Caires et al. (2004), studying soil chemical changes and corn response to liming and the application of gypsum, found that gypsum improved the chemical characteristics of the soil in depth. An increase in Ca2+ and SO42- in the soil and in N, K and Ca in the leaves of corn was observed, thereby increasing productivity. Importantly, the biological fixation of air nitrogen by Azospirillum depends on the concentration of S. Even in the absence of S, there is no N2 fixation in corn. According to the authors, this is because the source of H2 results from water vapor from root respiration by the action of ferredoxin containing sulfur (Vitti et al., 2015).Since gypsum provides a greater absorption of nutrients and water by the plant (Souza and Lobato, 2004), the increase in the physical properties of the grains in function of the increase in gypsum doses is attributed to a greater increase in water content in relation to photoassimilates. This is proven by porosity showing an increase (0.41%) higher than the weight of 1,000 grains (0.29%), which is linked to a decrease in the bulk  density   of  grains  due  to  an  increase  in  gypsum doses.   The    increases    in   drying   air   temperatures,
 
associated with the decrease of water levels, lead to reductions in length, width, thickness, volume, circularity and roundness of corn grains (Coradi et al., 2016).
 
Since there was variability for gypsum doses, the path analysis revealed a severe multicollinearity for the inverse matrix of independent variables (determinant of the matrix X'X = 1.36 x 10-4, and number of condition (NC) = 184,399.26).

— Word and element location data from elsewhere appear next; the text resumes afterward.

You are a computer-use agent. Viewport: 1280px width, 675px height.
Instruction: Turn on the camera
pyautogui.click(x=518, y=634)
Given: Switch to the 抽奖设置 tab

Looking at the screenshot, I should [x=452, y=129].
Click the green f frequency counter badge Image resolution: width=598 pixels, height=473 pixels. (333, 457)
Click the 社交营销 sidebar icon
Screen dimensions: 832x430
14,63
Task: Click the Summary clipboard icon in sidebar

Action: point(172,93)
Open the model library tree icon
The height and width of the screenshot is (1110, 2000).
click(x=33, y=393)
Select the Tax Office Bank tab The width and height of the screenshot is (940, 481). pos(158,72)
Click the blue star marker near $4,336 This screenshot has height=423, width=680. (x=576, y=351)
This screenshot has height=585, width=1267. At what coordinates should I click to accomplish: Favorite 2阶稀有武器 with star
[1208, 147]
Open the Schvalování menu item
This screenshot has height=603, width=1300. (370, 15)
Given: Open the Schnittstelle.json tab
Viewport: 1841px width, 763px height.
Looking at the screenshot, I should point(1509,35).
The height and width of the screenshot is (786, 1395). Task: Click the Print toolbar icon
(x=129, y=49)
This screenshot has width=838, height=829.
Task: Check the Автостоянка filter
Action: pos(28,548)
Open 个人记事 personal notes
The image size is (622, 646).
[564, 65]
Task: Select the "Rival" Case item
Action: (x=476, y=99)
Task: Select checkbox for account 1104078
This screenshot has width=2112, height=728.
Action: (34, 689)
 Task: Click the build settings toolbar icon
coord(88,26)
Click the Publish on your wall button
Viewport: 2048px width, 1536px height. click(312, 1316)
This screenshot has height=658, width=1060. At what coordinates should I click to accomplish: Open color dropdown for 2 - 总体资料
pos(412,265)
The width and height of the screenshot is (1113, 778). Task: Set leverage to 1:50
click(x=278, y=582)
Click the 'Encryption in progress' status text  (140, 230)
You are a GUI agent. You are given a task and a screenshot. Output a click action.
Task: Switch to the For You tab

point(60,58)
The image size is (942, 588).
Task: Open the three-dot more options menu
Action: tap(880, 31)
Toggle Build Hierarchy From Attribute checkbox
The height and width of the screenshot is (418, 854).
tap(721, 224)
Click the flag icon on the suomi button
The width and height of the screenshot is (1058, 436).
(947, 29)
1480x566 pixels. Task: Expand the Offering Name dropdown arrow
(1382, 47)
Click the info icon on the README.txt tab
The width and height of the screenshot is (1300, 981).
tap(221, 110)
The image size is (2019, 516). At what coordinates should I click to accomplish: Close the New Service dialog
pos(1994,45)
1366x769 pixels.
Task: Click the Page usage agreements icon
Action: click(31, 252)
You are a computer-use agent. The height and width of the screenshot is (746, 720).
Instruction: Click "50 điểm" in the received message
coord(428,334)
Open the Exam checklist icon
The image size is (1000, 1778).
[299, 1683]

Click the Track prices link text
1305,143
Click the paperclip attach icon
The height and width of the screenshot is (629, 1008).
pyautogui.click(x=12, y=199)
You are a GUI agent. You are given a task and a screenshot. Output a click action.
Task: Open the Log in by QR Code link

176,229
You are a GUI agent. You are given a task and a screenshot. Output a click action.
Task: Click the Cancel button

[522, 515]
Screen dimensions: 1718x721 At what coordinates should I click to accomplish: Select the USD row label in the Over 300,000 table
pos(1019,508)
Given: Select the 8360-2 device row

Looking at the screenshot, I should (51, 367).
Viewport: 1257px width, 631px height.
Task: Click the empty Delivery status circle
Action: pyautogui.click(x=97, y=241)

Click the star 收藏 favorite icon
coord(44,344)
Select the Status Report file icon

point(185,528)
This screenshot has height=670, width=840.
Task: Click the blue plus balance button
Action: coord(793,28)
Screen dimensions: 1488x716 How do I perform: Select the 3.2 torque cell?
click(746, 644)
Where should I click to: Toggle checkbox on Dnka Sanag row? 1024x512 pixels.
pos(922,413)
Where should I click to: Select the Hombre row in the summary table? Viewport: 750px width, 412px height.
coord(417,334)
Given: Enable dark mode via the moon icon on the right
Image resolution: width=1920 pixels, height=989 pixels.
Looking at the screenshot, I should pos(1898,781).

According to Montgomery and Peck  (1981), the multicollinearity is more intense as the determinant of the correlation matrix between the variables approaches zero. To circumvent the effects of multicollinearity, the path of the K ridge was adjusted in the inverse diagonal matrix and the value (0.1021) was used to decrease the variable inflation factor (VIF) (Figure 2).The estimator in ridge (θ*) is a biased estimator, according to Hoerl and Kennard (1970). For Kalil (1977), the K-value may vary depending on the choice of the researcher being based on subjective criteria. The K-value, according to Carvalho (1995), should also be able to stabilize most path coefficients estimators, and this choice should be based on the lowest value.
 
The unfolding of estimated correlations into direct and indirect effects of the variables of grains (physical properties) on grain productivity is shown in Table 3.The direct correlation of bulk density with grain productivity is well associated because the simple correlation coefficient (r) (-0.92) and the direct effect (-0.47) are similar in magnitude and equal in signal considering any other combination (Table 3), indicating that the bulk density has the highest direct effect on productivity.
 
 
Because bulk density has a greater importance in the association with productivity, it is attributed to smaller increases of weight of 1,000 grains and to larger increases in porosity due to the increase of gypsum doses, as shown by the univariate analysis.For the variables roundness and volume, it was found that the correlation is caused by indirect effects because the RD is positive and the direct effect is near zero or negative. Thus, these variables associate indirectly with a greater grain productivity by bulk density. These are the situations that presented the highest correlation estimates (Table 3). In all correlations, VIFs presented values below 10, which indicates that the equations of the diagonal of the inverse matrix  are well estimated by multicollinearity. All regression models in the multivariate analysis expressed a high reliability because the coefficient of determination for the variables was 92.2%.
 

 


 CONCLUSIONS

The bulk density of the grains had a direct effect on the productivity of corn grains. In addition, the decrease in bulk density in function of the increase in gypsum doses is attributed to a greater increase in porosity in relation to the weight of 1,000 grains.

 


 CONFLICT OF INTERESTS

The authors have not declared any conflict of interests.